Si ese acto del Estado no es el ejemplo perfecto para ilustrar en el diccionario la definición de la palabra “retroceso”, ¿por qué continuaron con el informe con ese detalle desfasado durante la sesión del 5 de noviembre para rendir el EPU? Debieron contar con orgullo, ante las delegaciones de los Estados miembro, las bondades del proyecto y las maravillas no sólo de degradar la institución, sino de disminuir su presupuesto.

Todo esto lo hizo el Estado panameño sin considerar las opiniones vertidas por ONU Mujeres y el Mecanismo de Seguimiento de la Convención Interamericana (Belém Do Pará) para Prevenir, Sancionar y Erradicar la Violencia contra la Mujer de la OEA (MESECVI-OEA), cuando el proyecto era solo intención, y en medio del escenario que nos presentan las cifras de denuncia por delitos sensitivos de los cuales las víctimas son mayoritariamente mujeres.

En sus estadísticas más recientes del 14 de noviembre de 2025, el Ministerio Público ha reportado, hasta el mes de octubre: 13,490 denuncias por violencia doméstica; 1,943 denuncias por violación y 230 por violación doblemente agravada; así como reportó que ocurrieron en el país 13 femicidios y 14 tentativas de femicidio.

Es paradójico que una vuelta al pasado con reducción de presupuesto, disfrazada de modernidad, sea presentada como sinónimo de “fortalecer”. Mientras, escuchamos a las víctimas —viva ilustración de las cifras— contarnos su decepción por la atención recibida al presentar denuncias por estos delitos, momento en el que, entre otras situaciones de revictimización, se les desincentiva de denunciar con palabras revestidas de recomendaciones.
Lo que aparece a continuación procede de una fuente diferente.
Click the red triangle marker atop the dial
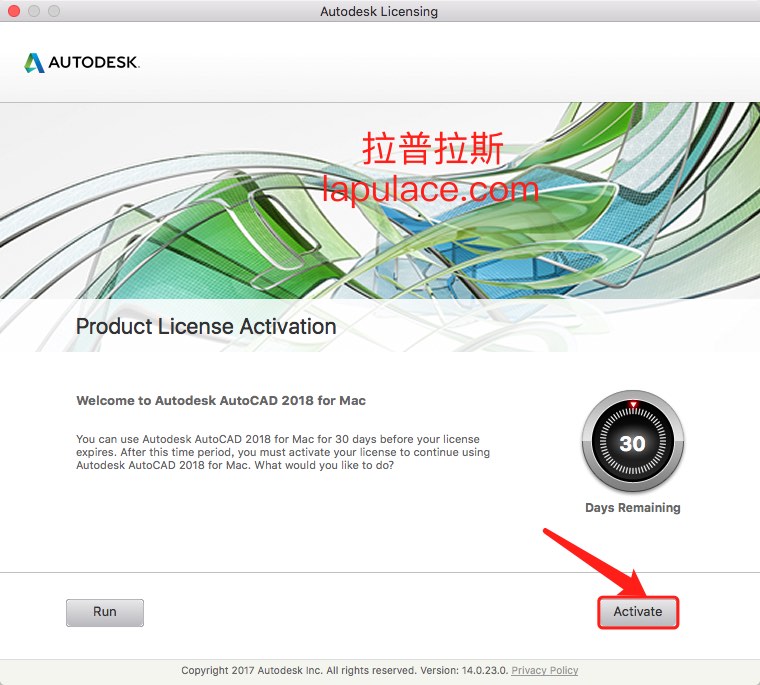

Así lo confirmaba una víctima en el mismo mes de octubre: “Allí no hay nada, no hay base”, fue lo que escuchó respecto a su caso.
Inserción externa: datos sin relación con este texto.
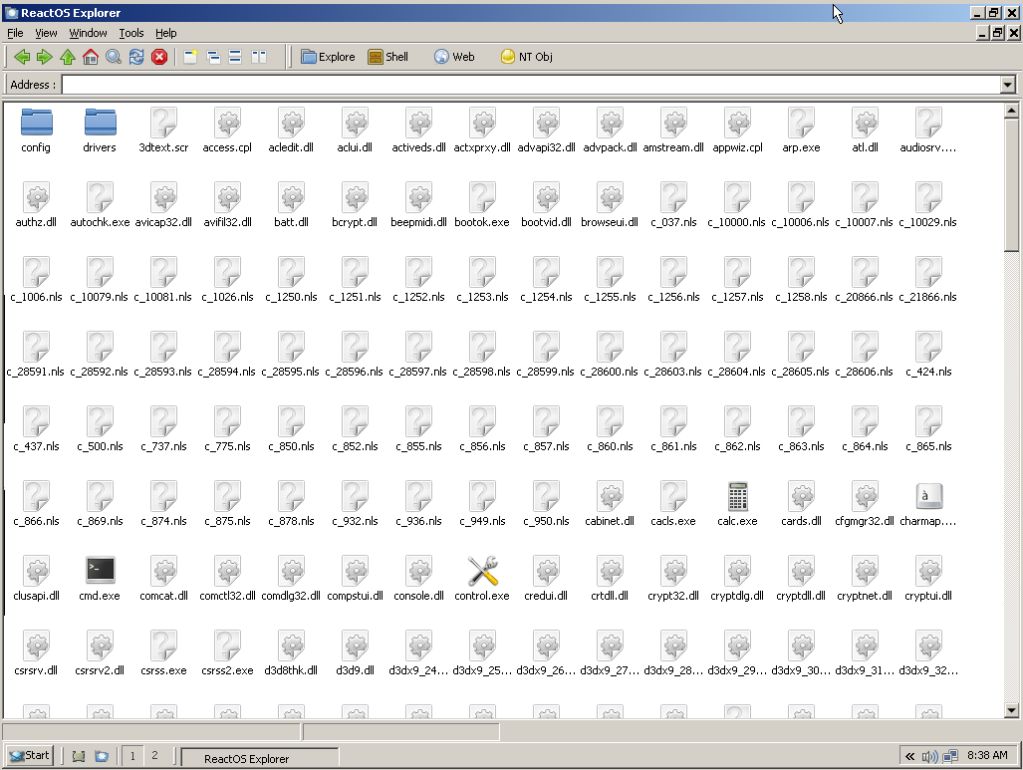
Task: Click the red Stop icon
Action: coord(157,57)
Parece que en Panamá se sigue sin comprender que sí importan las vidas de las mujeres; que vivir sin violencia es vital para que podamos alcanzar pleno desarrollo; que el Estado requiere que todas las personas podamos producir, y la violencia contra la mujer es un serio impedimento para contar con una sociedad productiva. Pero el Estado, los poderosos que lo conforman junto a sus señores sombríos, no lo vislumbran ni siquiera si situamos los análisis desde el lenguaje de la productividad y el desarrollo.
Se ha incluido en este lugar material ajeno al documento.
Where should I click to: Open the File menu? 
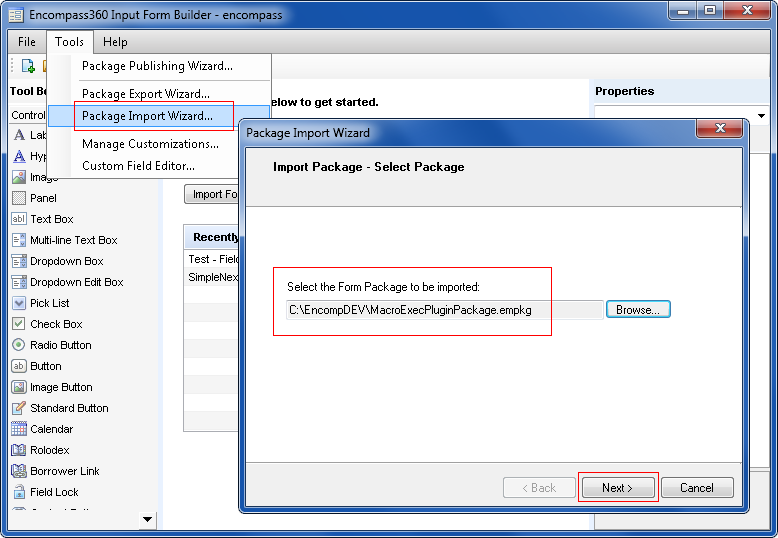pos(27,42)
Confrontamos, entonces, una situación de desatención de las políticas educativas que erradiquen actitudes estereotipadas, por lo que se promueve y profundiza la misoginia. Añadida a otro aspecto del análisis, que surge de las vivencias de las víctimas, más algunas cuestiones públicamente expresadas por actores del propio Estado en su momento: un sistema penal que, como está diseñado —rásguese las vestiduras quien así lo desee—, mantiene su balanza inclinada a favor de agresores y delincuentes, por encontrarse, entre otras cosas, con la carga de evitar el hacinamiento carcelario.

Este último asunto ha sido públicamente reconocido y recogida la noticia de esa perspectiva del Estado por distintos medios, y lo confirman las declaraciones esgrimidas con la aprobación de la Ley 496 de 2025 o Ley del Perdón.

La propuesta de ley para reducir el Ministerio de la Mujer a Instituto, restándole presupuesto, se suma al panorama como movida sospechosa de degradación con tendencia a desaparición. En tanto, se abanican éxitos en un examen que mantuvo este “matiz” oculto, por lo que, cáusticamente, en medio de la campaña por los 16 días de activismo contra la violencia hacia la mujer, se torna obligatorio preguntarse: ¿Quién garantiza los derechos humanos de las mujeres víctimas de violencia de género en Panamá?

*La autora es abogada y presidenta de Hackeo Feminista

* Las opiniones emitidas en este escrito son responsabilidad exclusiva de su autora.